Aile de Colombe sentit que les pelages se hérissaient autour d’elle. Chacun échangeait des murmures avec son voisin.
« J’ai trouvé de la fourrure rousse sur un buisson d’ajoncs ! lança Œil de Myosotis. Son odeur ne ressemblait à aucune de celles des clans.
— Et moi, j’ai repéré des empreintes près de notre terrain d’entraînement, ajouta Pelage de Fumée. Elles empestaient comme je ne sais quoi. »
Chacun y alla de son anecdote jusqu’à ce que Pluie de Pétales se dresse sur ses pattes arrière pour lancer :
« Je ne pense pas qu’il faille s’inquiéter. Il a fait beau et chaud pendant la saison des feuilles vertes. Les chats domestiques et les solitaires s’aventurent toujours plus loin par beau temps. »
Sa réaction étonna Aile de Colombe.
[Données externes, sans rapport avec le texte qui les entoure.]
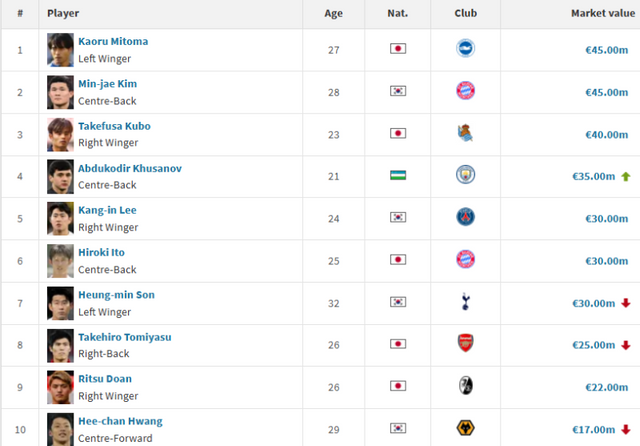Click Manchester City club crest
The width and height of the screenshot is (640, 446).
pos(465,175)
Pourquoi sa camarade était-elle si prompte à minimiser le danger ?
« Ce n’étaient pas des chats errants ! J’ai entre autres reconnu l’odeur du Clan de la Rivière ! protesta Pelage Fauve.
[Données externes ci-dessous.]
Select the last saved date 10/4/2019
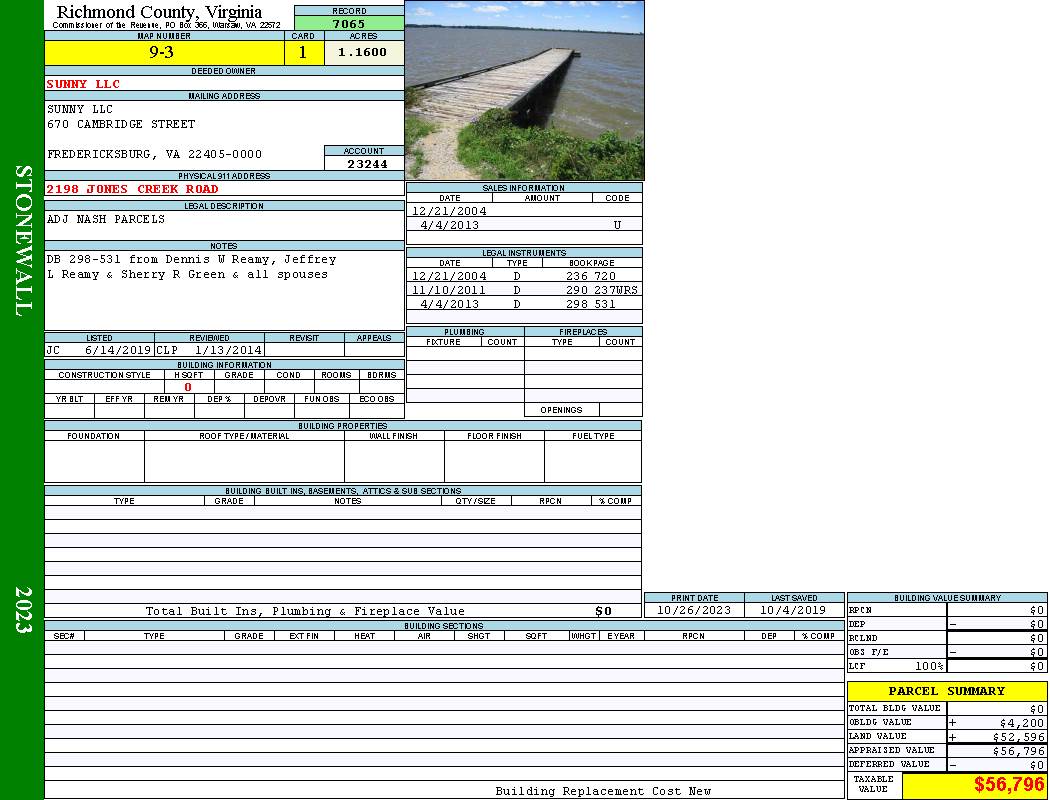This screenshot has width=1050, height=800. (x=793, y=610)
— Et il y avait vraiment celle du Clan de l’Ombre sur notre territoire, renchérit Griffe de Ronce.
— Aucun de mes guerriers n’a franchi votre frontière ! protesta Étoile de Jais.
— Le Clan de la Rivière n’a pas besoin d’aller se perdre chez vous, gronda Étoile de Brume. Nous avons tout ce qu’il nous faut chez nous ! »
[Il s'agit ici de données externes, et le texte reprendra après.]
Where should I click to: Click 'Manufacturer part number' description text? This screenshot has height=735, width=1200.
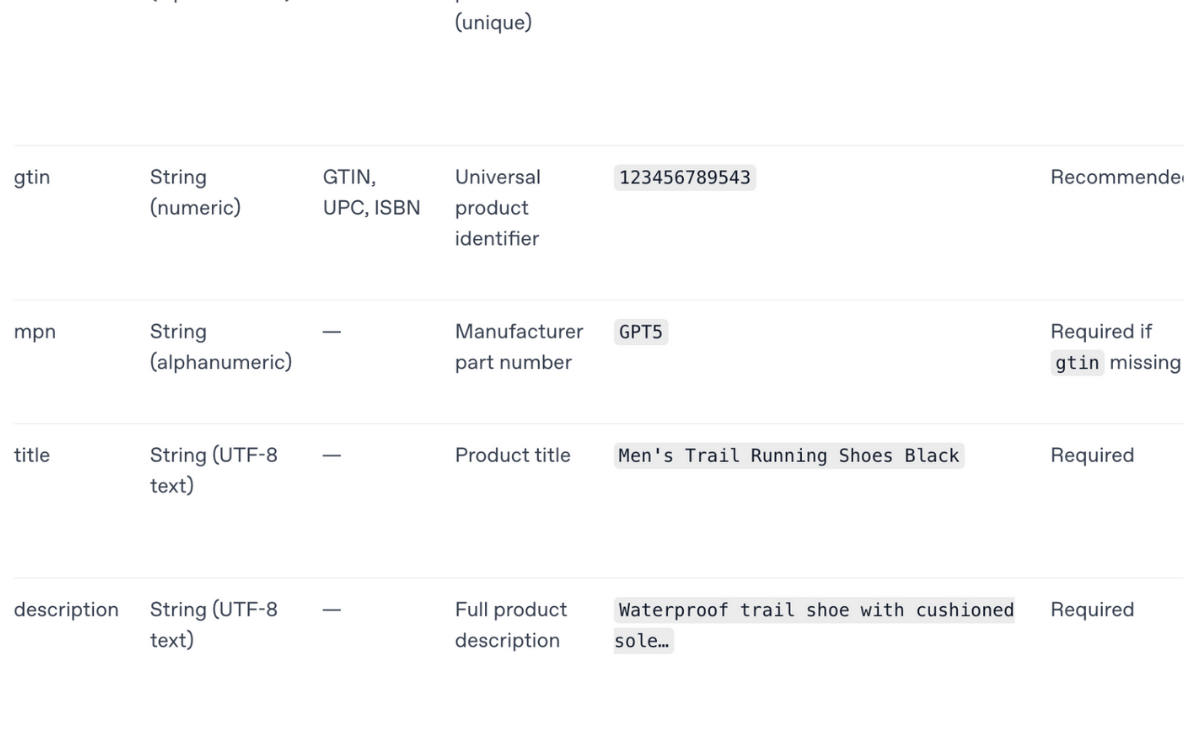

Les chefs échangèrent des œillades mauvaises. Étoile Solitaire agitait la queue pendant qu’Étoile de Jais foudroyait Étoile de Feu du regard.
« Écoutez-vous un peu ! cracha ce dernier. À vous entendre, nous avons tous envahi tous les territoires ! C’est impossible !
— Alors comment expliques-tu ces traces ? » le défia Aube Claire.
Étoile de Feu s’approcha du bord de sa branche.
« Si des chats errants ont traversé nos territoires, ils ont pu emporter avec eux les odeurs des clans et les propager comme des puces dans leur sillage.
— C’est vrai que ces odeurs étaient déroutantes, reconnut Étoile de Brume.
— S’ils peuvent emporter des odeurs d’un territoire à un autre, alors une patrouille des clans pourrait faire de même, leur fit remarquer Étoile Solitaire.
— Dans ce cas, nous devons tous organiser des patrouilles pour trouver ces chats.
— Oui, des patrouilles supplémentaires ! exigea un guerrier de l’Ombre.
— Nous devons rester sur nos gardes ! feula une chatte du Clan de la Rivière.
— Et si nous découvrons quelque chose, nous devrons avertir les autres clans, suggéra Étoile de Feu.
— Pour leur dire ce que nous avons découvert ? s’indigna le meneur du Vent. Jamais !
— Je protège mon propre clan, gronda Étoile de Brume. Chacun pour soi. »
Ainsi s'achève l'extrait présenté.